§ **What is being asked**: Rewrite the items below in full, with each answer's coordinates rescaled by 1.45 and rounded to whole numbers, halves rounded up. Keep every other line and number the same.

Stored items
* Start *
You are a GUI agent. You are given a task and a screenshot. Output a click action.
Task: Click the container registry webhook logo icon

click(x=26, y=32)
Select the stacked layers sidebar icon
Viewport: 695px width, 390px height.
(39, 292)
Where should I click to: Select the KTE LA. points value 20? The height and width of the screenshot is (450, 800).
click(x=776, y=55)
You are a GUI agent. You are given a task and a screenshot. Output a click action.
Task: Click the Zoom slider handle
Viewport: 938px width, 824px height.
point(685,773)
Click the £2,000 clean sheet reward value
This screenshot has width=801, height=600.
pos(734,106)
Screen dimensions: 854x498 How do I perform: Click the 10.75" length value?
* End *
§ **Output of the task**:
You are a GUI agent. You are given a task and a screenshot. Output a click action.
Task: Click the container registry webhook logo icon

click(x=38, y=46)
Select the stacked layers sidebar icon
Viewport: 695px width, 390px height.
(57, 423)
Where should I click to: Select the KTE LA. points value 20? The height and width of the screenshot is (450, 800).
click(x=1125, y=80)
You are a GUI agent. You are given a task and a screenshot. Output a click action.
Task: Click the Zoom slider handle
Viewport: 938px width, 824px height.
point(993,1121)
Click the £2,000 clean sheet reward value
This screenshot has width=801, height=600.
pos(1064,154)
Screen dimensions: 854x498 How do I perform: Click the 10.75" length value?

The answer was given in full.